Goal of the exercise
Nothing should differ between your answer and the records below.

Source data
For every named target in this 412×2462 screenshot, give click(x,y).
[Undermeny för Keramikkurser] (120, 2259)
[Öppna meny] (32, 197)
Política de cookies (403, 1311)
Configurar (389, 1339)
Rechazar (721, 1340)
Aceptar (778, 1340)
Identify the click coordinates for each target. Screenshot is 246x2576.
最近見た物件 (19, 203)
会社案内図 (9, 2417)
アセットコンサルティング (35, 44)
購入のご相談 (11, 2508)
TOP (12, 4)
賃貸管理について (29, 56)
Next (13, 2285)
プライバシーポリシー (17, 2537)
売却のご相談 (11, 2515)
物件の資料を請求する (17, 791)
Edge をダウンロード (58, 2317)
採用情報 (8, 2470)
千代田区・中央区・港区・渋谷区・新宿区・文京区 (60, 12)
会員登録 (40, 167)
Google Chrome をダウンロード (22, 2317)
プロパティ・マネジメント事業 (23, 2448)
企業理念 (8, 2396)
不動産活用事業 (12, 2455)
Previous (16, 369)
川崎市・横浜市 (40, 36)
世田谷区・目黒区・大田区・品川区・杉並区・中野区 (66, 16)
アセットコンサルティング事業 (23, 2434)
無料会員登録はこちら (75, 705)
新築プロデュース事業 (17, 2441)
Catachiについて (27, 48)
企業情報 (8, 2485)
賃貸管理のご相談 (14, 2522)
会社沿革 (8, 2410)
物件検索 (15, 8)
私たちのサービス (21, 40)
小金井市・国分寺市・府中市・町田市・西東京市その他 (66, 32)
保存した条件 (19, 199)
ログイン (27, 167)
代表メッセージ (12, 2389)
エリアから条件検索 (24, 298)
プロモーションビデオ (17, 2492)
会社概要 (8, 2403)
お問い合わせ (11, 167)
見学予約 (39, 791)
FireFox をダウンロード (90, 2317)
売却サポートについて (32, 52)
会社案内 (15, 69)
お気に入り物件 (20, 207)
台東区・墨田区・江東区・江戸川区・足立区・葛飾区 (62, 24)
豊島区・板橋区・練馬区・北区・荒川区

Completed task
For every named target in this 412×2462 screenshot, give click(x,y).
[Undermeny för Keramikkurser] (120, 2259)
[Öppna meny] (32, 197)
Política de cookies (403, 1311)
Configurar (389, 1339)
Rechazar (721, 1340)
Aceptar (778, 1340)
Identify the click coordinates for each target. Screenshot is 246x2576.
最近見た物件 (19, 203)
会社案内図 (9, 2417)
アセットコンサルティング (35, 44)
購入のご相談 (11, 2508)
TOP (12, 4)
賃貸管理について (29, 56)
Next (13, 2285)
プライバシーポリシー (17, 2537)
売却のご相談 (11, 2515)
物件の資料を請求する (17, 791)
Edge をダウンロード (58, 2317)
採用情報 (8, 2470)
千代田区・中央区・港区・渋谷区・新宿区・文京区 (60, 12)
会員登録 (40, 167)
Google Chrome をダウンロード (22, 2317)
プロパティ・マネジメント事業 (23, 2448)
企業理念 (8, 2396)
不動産活用事業 (12, 2455)
Previous (16, 369)
川崎市・横浜市 (40, 36)
世田谷区・目黒区・大田区・品川区・杉並区・中野区 (66, 16)
アセットコンサルティング事業 (23, 2434)
無料会員登録はこちら (75, 705)
新築プロデュース事業 (17, 2441)
Catachiについて (27, 48)
企業情報 (8, 2485)
賃貸管理のご相談 (14, 2522)
会社沿革 (8, 2410)
物件検索 (15, 8)
私たちのサービス (21, 40)
小金井市・国分寺市・府中市・町田市・西東京市その他 (66, 32)
保存した条件 (19, 199)
ログイン (27, 167)
代表メッセージ (12, 2389)
エリアから条件検索 (24, 298)
プロモーションビデオ (17, 2492)
会社概要 (8, 2403)
お問い合わせ (11, 167)
見学予約 (39, 791)
FireFox をダウンロード (90, 2317)
売却サポートについて (32, 52)
会社案内 (15, 69)
お気に入り物件 (20, 207)
台東区・墨田区・江東区・江戸川区・足立区・葛飾区 (62, 24)
豊島区・板橋区・練馬区・北区・荒川区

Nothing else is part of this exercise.